There are plenty of challenges out there for commercial fishermen today, said Robbie Scarborough, who’s spent his career on the waters off the coast of Hatteras Village, North Carolina.

There’s changing regulations, dangerous weather, keeping up on updated technology, and following schools of fish as they move along the Mid-Atlantic Fishery Management Council’s coast. 

But at the end of the day, commercial fishermen are businessmen, Scarborough explained, as he packed out a “fair day’s catch,” or about 500 pounds, of bluefish and butterfish at Avon Seafood Company in Hatteras Village. 

“Our biggest challenge is trying not to flood the market,” Scarborough said. 

It’s the proverbial catch-22. When the fish are running, “you catch them because if you don’t the guy in the boat next to you will. Besides, you don’t know if they will be back tomorrow. But then if you have too many fish at market, they lose their value.”

One fish species, Scarborough said, “could bring you $2 today and 90 cents tomorrow.”

After more than 30 years of fishing, though, you learn how to balance it.

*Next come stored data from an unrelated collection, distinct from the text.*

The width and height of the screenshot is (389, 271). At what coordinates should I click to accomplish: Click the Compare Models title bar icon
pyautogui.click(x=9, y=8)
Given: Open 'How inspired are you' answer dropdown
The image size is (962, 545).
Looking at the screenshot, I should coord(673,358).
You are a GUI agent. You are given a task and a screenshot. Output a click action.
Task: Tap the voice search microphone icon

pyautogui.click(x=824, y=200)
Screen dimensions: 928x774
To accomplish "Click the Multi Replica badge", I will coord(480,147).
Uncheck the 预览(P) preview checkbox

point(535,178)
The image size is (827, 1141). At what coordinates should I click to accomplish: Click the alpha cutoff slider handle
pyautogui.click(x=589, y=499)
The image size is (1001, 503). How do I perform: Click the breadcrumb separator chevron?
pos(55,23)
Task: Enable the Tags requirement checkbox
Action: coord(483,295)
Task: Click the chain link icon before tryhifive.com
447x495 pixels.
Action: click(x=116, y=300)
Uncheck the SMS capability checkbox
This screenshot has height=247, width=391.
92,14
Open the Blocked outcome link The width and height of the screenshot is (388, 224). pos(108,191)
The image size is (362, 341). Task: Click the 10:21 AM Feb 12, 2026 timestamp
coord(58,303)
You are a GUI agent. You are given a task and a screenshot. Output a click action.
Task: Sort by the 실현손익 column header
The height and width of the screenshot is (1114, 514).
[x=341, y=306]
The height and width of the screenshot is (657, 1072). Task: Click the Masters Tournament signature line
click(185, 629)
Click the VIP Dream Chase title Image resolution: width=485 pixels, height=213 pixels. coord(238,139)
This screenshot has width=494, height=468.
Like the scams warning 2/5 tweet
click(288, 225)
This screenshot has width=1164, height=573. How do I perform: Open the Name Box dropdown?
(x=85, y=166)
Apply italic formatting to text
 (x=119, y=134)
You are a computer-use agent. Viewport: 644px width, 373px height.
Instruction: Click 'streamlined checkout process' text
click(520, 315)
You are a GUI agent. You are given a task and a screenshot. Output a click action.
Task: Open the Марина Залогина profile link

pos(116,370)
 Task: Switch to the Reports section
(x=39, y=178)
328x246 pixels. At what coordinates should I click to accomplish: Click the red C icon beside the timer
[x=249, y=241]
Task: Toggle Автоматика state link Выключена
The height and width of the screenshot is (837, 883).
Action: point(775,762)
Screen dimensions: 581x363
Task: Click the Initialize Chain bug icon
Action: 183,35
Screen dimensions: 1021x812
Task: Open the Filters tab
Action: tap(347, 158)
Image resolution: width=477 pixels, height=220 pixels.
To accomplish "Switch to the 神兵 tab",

Scarborough is a blue blood, born and raised, Hatteras Village fisherman. 

“Fishing isn’t just important to Hatteras, it’s the blood of Hatteras.”

It’s what Scarborough’s father did and what he figured he eventually would do. He didn’t know for sure until he was 15 and “was out on the boat and didn’t get sea sick anymore. Figured that meant I should be a fisherman.” 

Twenty years ago, he bought his first commercial fishing vessel and named her Shear Water. 

Fishing isn’t a job, Scarborough points out. 

“A job is something you do nine to five and hate going to it,” he said. “This isn’t a job, it’s a labor of passion. You’re not going to get rich doing it, but you’ll get to be on the water and will always have a good dinner.”

Scarborough will hook and line fish for some species, but largely, Shear Water is outfitted with gill nets. 

Keeping up on regulations, being a fisherman in a border area between two federal agencies, isn’t too hard, he said, “if you have a good wife at home,” Scarborough said. “I can read, write and sing, but my focus is fishing. She keeps me regulated.” 

Ask Scarborough if he fishes for fun, and you get a huge smile and hearty laugh.

“Fish for fun? Fishing for fun cost me my first two wives. My wife now likes me better when I fish for fun.”